I would really like to hear what the plan is from others as to how your providers' are planning to implement the new AWV(Annual Wellness Visit) into their practices.  Our providers are planning on only providing the minimum requirement to bill the new G codes and absolutely nothing else...  They are going to instruct the patient that even to renew a prescription for a chronic stable condition that they need to schedule a seperate appointment.  My perception of this new benefitm is that Medicare intended this to be a physical and not just the preventive planning portion of this new coverage...

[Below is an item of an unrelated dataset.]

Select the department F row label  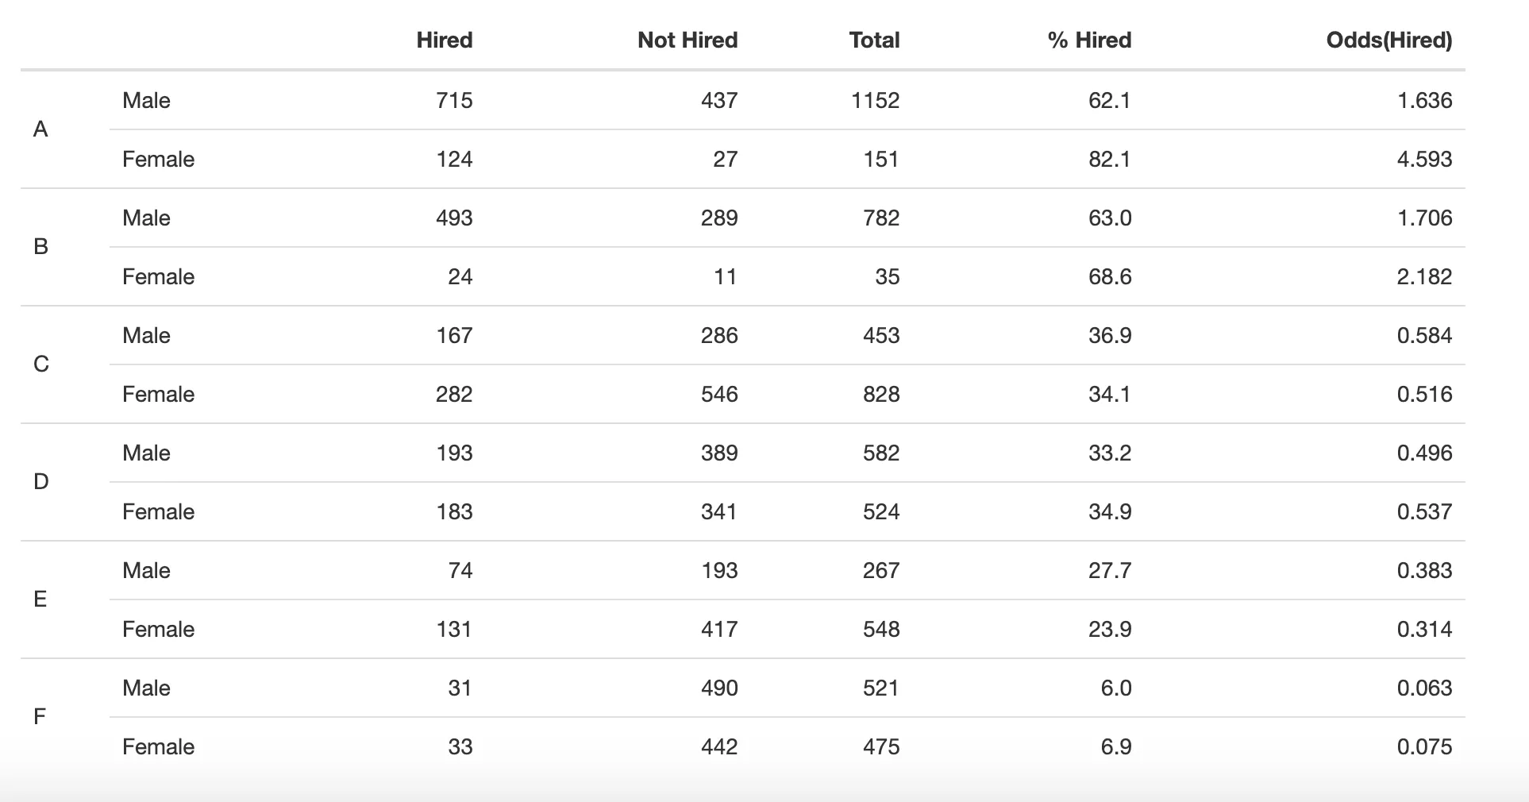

Any thoughts or new office procedures/plans that your facility has taken are greatly appreciated.  I am afraid our plan is going to provide us with plenty of angry elderly...

Thanks so much.


----------



## sybutler

The following is the link to Medicare's website where you will find Qs&As regarding the AWV.  

http://www.wpsmedicare.com/part_b/education/awv-faq.shtml

One question involves billing for a separate E&M at the same time as the AWV.  Perhaps this might give you some insight into your question and depending on the circumstances, might help eliminate multiple visits by your patients.   

Good luck.

Sue


----------



## elleyl

The new AWV is focused more on wellness and preventive screening for the Medicare patient.  The requirements only have a "limited" physical that is required.  If you provider decides to do more he/she can.  I would agree to bill any management of a problem in addition to the G code. 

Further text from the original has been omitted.